A Story of Recovery:

Morning Without Misery


I remember clearly the first time I heard someone in the fellowship of FA speak the words, “Don’t eat no matter what; no matter what, don’t eat.” I also recall thinking, That was easy for her to say; it would take a miracle for me to be in that place. But, one day at a time, miracles like that happen in this program.

Before I came into this program I ate no matter what! Every emotion, every crisis, every concern, was my perfect excuse to put something in my mouth, hoping to rid myself of any uncomfortable feelings. The absence of difficult experiences often caused me to eat even larger quantities. Boredom sent me to the cupboard and the pantry, and I would end each day feeling more and more self-hatred, shame, and regret. Negativity and self-pity were ever-present, and I often forgot to be grateful for the many blessings in my life. When I wasn’t eating, I was smoking and I became sicker, fatter, more hopeless, and more miserable.
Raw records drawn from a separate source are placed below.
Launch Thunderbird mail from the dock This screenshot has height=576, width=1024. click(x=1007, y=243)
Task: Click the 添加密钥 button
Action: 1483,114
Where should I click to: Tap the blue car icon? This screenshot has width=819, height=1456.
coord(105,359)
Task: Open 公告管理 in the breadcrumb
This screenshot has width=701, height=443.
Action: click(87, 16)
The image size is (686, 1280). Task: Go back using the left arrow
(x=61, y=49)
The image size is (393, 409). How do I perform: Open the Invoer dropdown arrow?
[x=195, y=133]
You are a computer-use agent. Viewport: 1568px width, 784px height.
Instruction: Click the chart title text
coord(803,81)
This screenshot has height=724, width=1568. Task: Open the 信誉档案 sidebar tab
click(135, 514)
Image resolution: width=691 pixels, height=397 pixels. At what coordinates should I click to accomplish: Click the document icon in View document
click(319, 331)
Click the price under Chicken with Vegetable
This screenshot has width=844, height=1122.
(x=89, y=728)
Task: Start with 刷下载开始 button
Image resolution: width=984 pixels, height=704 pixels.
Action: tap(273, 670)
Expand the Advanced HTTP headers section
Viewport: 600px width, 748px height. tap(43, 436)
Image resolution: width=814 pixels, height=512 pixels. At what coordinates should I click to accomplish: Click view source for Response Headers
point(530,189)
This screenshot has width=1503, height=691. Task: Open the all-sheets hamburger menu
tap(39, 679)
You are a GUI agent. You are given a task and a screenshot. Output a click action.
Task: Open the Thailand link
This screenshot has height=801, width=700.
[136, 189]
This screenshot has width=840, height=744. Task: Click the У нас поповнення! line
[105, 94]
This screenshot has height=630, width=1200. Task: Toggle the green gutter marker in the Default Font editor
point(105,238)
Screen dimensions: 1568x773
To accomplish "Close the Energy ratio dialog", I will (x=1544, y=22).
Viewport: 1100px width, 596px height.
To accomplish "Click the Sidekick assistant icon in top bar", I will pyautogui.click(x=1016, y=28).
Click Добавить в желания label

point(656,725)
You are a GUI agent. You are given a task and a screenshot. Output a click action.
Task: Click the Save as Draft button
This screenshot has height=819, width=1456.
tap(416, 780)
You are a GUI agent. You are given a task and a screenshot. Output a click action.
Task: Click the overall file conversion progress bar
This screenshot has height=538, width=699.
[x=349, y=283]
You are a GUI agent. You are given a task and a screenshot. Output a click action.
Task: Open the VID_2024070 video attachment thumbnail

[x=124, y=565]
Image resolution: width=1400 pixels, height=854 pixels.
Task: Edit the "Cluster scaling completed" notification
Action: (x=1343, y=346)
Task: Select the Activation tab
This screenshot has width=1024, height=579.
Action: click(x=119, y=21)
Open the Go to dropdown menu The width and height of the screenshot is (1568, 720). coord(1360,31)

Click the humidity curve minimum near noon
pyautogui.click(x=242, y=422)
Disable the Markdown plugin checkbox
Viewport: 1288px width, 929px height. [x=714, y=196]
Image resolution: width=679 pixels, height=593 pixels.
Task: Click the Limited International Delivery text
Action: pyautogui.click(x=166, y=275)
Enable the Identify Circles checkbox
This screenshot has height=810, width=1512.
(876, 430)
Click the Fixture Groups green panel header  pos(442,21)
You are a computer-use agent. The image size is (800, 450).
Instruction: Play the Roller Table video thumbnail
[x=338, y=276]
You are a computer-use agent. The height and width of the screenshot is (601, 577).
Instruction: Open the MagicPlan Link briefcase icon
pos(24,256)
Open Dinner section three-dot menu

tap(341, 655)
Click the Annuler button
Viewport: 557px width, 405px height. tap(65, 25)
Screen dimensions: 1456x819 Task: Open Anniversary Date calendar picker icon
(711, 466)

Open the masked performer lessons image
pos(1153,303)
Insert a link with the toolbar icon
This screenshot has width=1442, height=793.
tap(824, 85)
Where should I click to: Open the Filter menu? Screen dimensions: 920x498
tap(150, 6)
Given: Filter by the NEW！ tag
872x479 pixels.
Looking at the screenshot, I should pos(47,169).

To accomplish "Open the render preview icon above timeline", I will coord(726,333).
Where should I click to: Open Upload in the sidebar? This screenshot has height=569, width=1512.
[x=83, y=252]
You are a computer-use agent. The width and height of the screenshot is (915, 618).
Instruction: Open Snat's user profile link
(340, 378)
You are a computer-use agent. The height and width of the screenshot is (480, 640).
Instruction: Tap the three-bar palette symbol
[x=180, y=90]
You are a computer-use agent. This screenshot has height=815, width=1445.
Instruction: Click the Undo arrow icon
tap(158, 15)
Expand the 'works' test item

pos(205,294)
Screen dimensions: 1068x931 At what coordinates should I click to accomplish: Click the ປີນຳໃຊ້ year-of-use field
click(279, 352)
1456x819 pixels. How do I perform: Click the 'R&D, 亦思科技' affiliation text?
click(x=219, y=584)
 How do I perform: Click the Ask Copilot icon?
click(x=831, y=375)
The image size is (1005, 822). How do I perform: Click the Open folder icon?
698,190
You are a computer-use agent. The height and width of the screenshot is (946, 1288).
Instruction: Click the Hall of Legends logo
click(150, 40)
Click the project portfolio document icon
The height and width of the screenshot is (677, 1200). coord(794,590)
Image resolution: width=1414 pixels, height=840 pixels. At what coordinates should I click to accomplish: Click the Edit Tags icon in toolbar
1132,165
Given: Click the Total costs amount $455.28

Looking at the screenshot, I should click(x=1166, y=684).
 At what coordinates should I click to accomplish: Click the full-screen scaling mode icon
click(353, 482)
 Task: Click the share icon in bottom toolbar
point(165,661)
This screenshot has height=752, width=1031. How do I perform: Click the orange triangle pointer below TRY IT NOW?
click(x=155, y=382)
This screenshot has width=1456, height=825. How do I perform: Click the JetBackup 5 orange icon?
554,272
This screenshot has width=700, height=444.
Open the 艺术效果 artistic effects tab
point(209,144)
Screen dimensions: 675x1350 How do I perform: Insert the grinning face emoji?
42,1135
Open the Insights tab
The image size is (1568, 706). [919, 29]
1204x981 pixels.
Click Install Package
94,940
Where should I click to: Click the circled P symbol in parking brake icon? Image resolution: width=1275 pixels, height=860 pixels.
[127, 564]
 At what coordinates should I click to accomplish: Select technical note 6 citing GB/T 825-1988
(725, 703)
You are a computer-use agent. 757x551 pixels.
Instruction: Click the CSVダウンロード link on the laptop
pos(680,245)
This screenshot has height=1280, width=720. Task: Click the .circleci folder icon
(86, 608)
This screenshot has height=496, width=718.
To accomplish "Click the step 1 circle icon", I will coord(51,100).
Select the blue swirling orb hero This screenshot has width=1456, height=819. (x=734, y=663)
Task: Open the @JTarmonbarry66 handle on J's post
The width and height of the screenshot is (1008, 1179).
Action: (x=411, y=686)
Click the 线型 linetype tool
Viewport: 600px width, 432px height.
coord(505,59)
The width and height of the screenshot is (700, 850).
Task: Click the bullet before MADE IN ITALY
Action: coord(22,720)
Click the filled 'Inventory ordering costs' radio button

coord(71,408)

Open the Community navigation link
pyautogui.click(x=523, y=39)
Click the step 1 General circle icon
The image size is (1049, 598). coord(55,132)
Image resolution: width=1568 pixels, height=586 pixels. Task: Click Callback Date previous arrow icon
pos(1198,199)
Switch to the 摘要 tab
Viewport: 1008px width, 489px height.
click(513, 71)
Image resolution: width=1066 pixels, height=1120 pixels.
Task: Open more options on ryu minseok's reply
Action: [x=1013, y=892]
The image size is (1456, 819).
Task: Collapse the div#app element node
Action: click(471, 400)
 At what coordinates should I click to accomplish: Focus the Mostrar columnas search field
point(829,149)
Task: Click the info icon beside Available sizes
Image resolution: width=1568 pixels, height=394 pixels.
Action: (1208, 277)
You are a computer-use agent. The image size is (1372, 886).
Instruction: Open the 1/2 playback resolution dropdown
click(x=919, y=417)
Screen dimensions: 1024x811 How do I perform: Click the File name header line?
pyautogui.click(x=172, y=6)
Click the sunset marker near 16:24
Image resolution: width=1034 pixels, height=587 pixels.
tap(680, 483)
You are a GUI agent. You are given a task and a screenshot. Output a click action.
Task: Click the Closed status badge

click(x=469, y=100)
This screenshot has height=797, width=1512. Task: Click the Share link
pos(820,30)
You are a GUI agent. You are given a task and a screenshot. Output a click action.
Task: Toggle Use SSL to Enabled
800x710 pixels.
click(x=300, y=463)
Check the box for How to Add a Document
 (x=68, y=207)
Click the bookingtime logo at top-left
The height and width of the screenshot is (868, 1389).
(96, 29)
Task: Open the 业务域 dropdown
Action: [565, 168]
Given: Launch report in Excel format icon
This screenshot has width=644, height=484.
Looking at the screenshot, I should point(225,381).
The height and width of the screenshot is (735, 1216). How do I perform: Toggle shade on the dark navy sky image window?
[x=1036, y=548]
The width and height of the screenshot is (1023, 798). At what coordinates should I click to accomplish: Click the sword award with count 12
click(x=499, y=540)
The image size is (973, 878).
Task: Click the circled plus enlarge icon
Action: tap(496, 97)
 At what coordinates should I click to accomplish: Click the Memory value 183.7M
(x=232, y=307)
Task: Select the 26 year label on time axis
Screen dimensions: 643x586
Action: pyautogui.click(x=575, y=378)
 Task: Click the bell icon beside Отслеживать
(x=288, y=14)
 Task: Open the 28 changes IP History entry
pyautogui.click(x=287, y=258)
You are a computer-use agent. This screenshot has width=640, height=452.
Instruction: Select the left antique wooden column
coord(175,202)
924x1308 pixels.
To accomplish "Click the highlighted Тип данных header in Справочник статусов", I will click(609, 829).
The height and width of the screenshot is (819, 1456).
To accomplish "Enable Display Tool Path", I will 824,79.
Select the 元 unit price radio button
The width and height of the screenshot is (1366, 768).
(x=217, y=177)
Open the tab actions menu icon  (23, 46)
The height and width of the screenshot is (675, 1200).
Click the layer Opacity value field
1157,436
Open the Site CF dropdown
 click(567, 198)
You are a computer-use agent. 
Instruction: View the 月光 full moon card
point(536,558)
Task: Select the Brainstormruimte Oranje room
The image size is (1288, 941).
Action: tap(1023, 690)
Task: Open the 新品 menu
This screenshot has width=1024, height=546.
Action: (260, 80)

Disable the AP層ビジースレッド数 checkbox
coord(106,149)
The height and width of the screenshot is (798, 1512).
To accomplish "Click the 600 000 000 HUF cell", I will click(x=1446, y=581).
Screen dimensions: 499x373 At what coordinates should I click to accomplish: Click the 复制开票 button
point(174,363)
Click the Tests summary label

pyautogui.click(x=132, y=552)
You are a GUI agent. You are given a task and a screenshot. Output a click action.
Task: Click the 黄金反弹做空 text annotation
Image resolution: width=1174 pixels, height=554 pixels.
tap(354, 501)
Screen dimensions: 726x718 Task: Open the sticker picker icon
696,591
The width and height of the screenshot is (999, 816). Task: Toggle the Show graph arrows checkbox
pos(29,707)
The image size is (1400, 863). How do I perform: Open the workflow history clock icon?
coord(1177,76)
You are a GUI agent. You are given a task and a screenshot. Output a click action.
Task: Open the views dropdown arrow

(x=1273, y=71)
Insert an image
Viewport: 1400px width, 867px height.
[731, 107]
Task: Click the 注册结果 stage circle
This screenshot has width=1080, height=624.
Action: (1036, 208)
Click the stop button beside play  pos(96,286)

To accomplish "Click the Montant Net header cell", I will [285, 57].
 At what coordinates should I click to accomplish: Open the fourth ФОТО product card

I recall being horrified when the scale read 220 pounds. My clever solution to that problem was to stop weighing myself. I know that my weight continued to climb, and soon I was so in trouble physically, that I finally forced myself to see a doctor. Hypertension, outrageous cholesterol numbers, diabetes, and low thyroid were my official diagnoses, but I knew that the mental state I was in was even bleaker. With medicine and regular doctor visits, I lost 40 pounds, but my addiction and mental illness were still progressing. I knew I was desperate, delusional, and dead inside. I opened my eyes each morning disappointed that I made it through the night, and despairing that I had to face another day knowing it would hold the same misery as the day before.

Through the grace of God, and the suggestion and love of someone in the FA fellowship, I walked through the doors of this program and found a feeling I had never truly known—a feeling that I belonged. God worked through the people of this program, (especially my sponsor) and I learned that there was a solution for me. Sitting in quiet time with God, I began to have a measure of clarity, real hope, and a true sense of gratitude. If I was willing to follow those who had gone before me, and to stand with others doing the same, I could have a new and better life.

Although I am still dealing with some minimal medical issues, I have lost close to 48 pounds in this program. Losing that weight makes me truly grateful, but in about 15 months time, what I have gained continues to amaze me even more.  No matter what is happening—no matter what I am feeling—eating is not my solution if I remain willing, one day at a time. I now know and pray to always remember that putting food and cigarettes into this body does not give me, for one instant, the freedom, satisfaction, and joy that growing closer to my Higher Power gives me. I can fill this hole within me, but not with food.

I have so much to learn and so far to go, but each day I know now that I have tools and God’s power to become what I am meant to be. I have to do my part. That isn’t always easy for me, but I don’t have to do it alone.

I have learned that the phrase, “Don’t eat, no matter what; no matter what, don’t eat,” is not easy for any other food addict to practice either. One day at a time, with God’s help and the tools of this amazing program and fellowship, we work together to help each other do it anyway, no matter what. Through the experience, strength, and hope that we bring to each other, we can choose to live a different way.